• _Texto do exercício_:
- - - - -

No final dos anos 20, os sírios se converteram e viraram influentes no Atlético. Mas houve uma “ruptura” na família. O sobrenome Salum, hoje, está ligado ao América.

Marcus, presidente do Coelho, é primo de primeiro grau de Emir e do falecido Elias Kalil. Filho de Salim Salum, ele é irmão de Rosinha, mãe de Emir, e Amélia, avó de Alexandre Kalil.
 
‘O Atlético ajudou a aliviar as saudades do meu país’
 
No último dia 6 de setembro, os refugiados sírios em Belo Horizonte não conseguiram dormir direito. Porém, não era a lembrança do barulho de bombas ou tiros que os atormentava, e sim a expectativa pela partida entre Atlético e Botafogo, pela 19ª rodada do Brasileiro.

- - - - -

• _Entradas de dados armazenadas_:
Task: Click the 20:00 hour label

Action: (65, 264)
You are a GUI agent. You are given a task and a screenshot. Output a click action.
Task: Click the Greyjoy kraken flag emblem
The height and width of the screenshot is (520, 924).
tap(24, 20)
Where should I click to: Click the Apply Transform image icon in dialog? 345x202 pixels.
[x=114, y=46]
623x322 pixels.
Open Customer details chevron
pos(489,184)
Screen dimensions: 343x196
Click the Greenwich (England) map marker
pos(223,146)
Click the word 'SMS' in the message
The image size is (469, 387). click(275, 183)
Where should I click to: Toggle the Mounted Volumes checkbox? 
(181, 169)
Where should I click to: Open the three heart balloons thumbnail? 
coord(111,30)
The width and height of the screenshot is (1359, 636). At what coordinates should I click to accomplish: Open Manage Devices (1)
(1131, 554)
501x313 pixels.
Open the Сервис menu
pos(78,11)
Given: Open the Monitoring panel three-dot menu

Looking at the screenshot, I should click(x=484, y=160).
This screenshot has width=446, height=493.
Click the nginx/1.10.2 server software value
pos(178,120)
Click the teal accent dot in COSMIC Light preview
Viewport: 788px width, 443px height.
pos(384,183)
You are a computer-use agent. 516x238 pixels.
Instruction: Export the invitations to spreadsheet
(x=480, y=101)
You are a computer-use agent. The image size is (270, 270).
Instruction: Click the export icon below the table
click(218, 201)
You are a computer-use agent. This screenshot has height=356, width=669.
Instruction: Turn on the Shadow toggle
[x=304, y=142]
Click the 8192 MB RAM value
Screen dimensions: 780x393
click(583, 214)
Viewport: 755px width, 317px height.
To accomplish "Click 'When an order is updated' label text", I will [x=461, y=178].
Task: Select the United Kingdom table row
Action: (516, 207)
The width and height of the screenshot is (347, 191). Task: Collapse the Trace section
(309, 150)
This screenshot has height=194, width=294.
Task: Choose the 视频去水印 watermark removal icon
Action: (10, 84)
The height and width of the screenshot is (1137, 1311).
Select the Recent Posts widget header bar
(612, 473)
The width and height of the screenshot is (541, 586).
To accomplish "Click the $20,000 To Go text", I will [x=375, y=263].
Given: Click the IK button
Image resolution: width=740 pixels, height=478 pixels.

- - - - -

Diga se cada afirmação abaixo está de acordo com o texto sobre os sírios e o Atlético. Responda sim ou não e transcreva literalmente as palavras do texto que decidem cada caso.
1. O sobrenome Salum está hoje ligado ao América.
2. Os refugiados sírios em Belo Horizonte dormiram mal no dia 6 de setembro por causa da lembrança do barulho de bombas.
3. A partida entre Atlético e Botafogo valeu pela 19ª rodada do Brasileiro.

1. Sim: "O sobrenome Salum, hoje, está ligado ao América."
2. Não: "não era a lembrança do barulho de bombas ou tiros que os atormentava, e sim a expectativa pela partida entre Atlético e Botafogo"
3. Sim: "a partida entre Atlético e Botafogo, pela 19ª rodada do Brasileiro"